:: Text provided
Lessons of the Gas Explosion

Lessons of the Gas Explosion

While the actual fire resulting from the explosion of accumulated gas in the purifying house of the Springfield, Mass., Gas Light Company announced, as it happened, to very little and the immense damage to surrounding property was actually caused by the blast itself, yet matters might have been very different and under certain conditions a terrible conflagration might easily have followed. In the first place, the Springfield fire department did some very prompt and efficient work in confining the blaze to the building involved. Again, given more inflammable surroundings, such as a number of frame dwellings, with lighted stoves and broken gas fixtures to ignite the debris, an uncontrollable disaster would have been probable.

Mr. Wedger’s report on page 295, seems to leave little doubt but that the explosion of the leaking gas was the result of human carelessness or indifference. If the filter box and the central valve or distributor had been of modern construction, the accumulation of gas at the top of the purifying house could not have occurred, and if the electric elevator had been properly isolated the spark needed to set off the mass of inflammable gas would never have been supplied.

The catastrophe should emphasize to all chiefs who have large gas works or tanks within their city limits— and few have not—the necessity to see to it that the receptacles containing these vast accumulations of potentially explosive gas are properly constructed and properly safeguarded. Only by insisting upon such precautions being taken by the companies owning the plants can the city or town be free from the hazard of explosion and fire from this cause.
::::
:: Recorded information
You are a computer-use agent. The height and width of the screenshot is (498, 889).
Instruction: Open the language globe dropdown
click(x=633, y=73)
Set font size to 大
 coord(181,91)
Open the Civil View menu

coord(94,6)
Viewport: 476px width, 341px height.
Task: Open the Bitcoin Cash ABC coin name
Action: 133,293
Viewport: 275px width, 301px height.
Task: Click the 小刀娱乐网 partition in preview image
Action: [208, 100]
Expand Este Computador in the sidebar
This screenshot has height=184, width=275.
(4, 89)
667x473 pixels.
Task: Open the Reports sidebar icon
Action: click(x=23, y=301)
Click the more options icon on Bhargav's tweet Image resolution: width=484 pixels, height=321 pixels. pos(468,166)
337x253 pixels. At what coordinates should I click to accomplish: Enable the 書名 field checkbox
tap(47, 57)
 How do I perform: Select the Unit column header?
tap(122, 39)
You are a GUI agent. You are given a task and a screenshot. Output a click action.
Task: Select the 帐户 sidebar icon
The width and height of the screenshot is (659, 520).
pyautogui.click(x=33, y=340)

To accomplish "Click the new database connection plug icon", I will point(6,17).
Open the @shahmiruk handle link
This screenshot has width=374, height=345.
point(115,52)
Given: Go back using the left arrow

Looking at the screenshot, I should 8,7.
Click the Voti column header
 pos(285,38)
::::
:: Recorded information
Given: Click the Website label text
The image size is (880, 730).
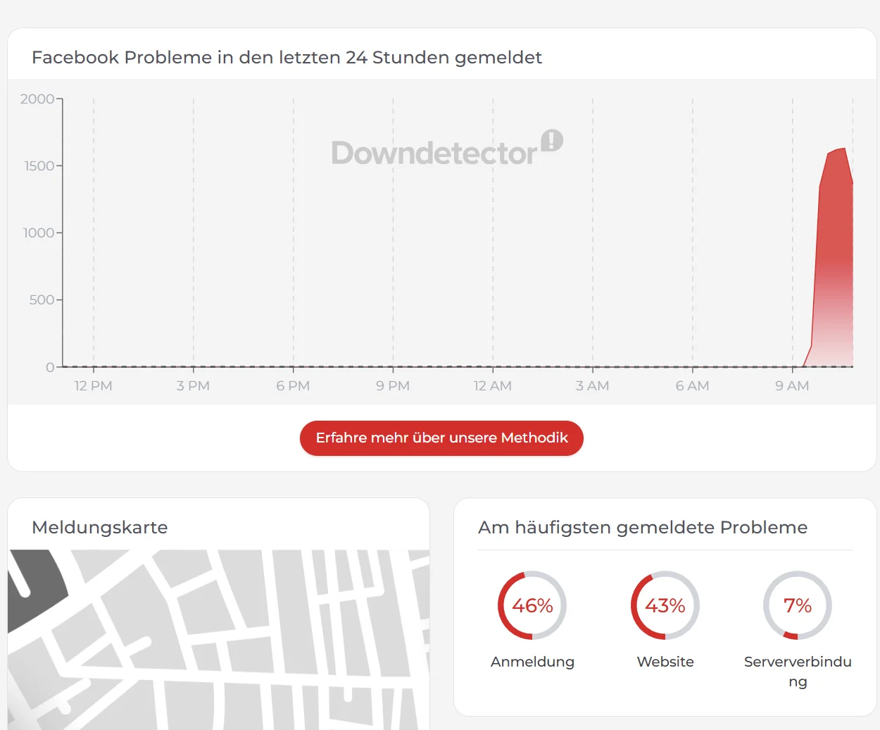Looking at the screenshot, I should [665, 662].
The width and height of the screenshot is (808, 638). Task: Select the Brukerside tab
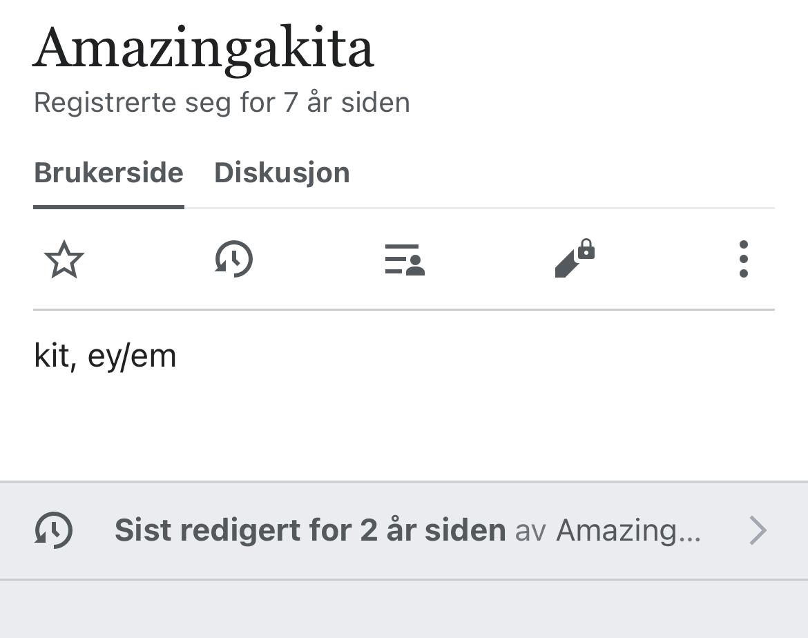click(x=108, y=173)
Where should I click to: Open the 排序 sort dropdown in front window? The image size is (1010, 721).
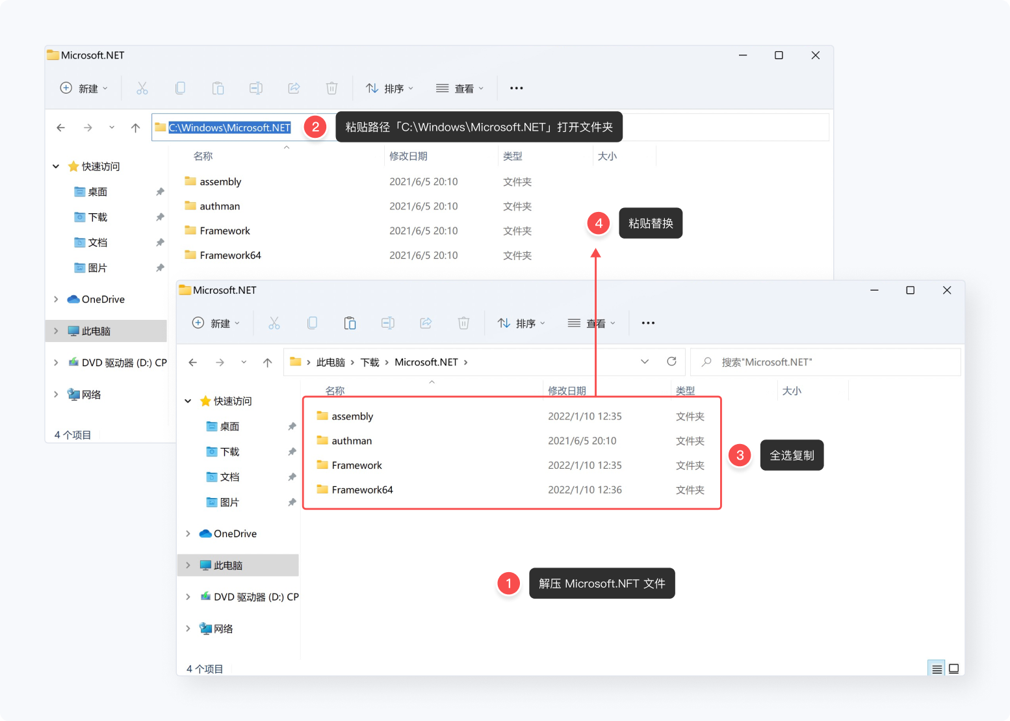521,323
::::
:: Recorded information
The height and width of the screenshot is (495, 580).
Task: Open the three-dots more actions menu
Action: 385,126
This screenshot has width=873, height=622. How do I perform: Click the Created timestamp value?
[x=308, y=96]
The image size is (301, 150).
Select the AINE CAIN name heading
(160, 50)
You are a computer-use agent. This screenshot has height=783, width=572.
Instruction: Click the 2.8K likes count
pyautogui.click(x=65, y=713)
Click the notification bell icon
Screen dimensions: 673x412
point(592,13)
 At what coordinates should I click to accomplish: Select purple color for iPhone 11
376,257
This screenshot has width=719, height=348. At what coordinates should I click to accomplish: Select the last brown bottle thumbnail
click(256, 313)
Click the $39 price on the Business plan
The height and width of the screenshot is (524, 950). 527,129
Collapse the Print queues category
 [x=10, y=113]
::::
▸ Task goal: Reproduce the stretch of the gas explosion editorial from "The catastrophe should" through "from this cause.". Rely only on the editorial on the gas explosion.

▸ Task result:
The catastrophe should emphasize to all chiefs who have large gas works or tanks within their city limits— and few have not—the necessity to see to it that the receptacles containing these vast accumulations of potentially explosive gas are properly constructed and properly safeguarded. Only by insisting upon such precautions being taken by the companies owning the plants can the city or town be free from the hazard of explosion and fire from this cause.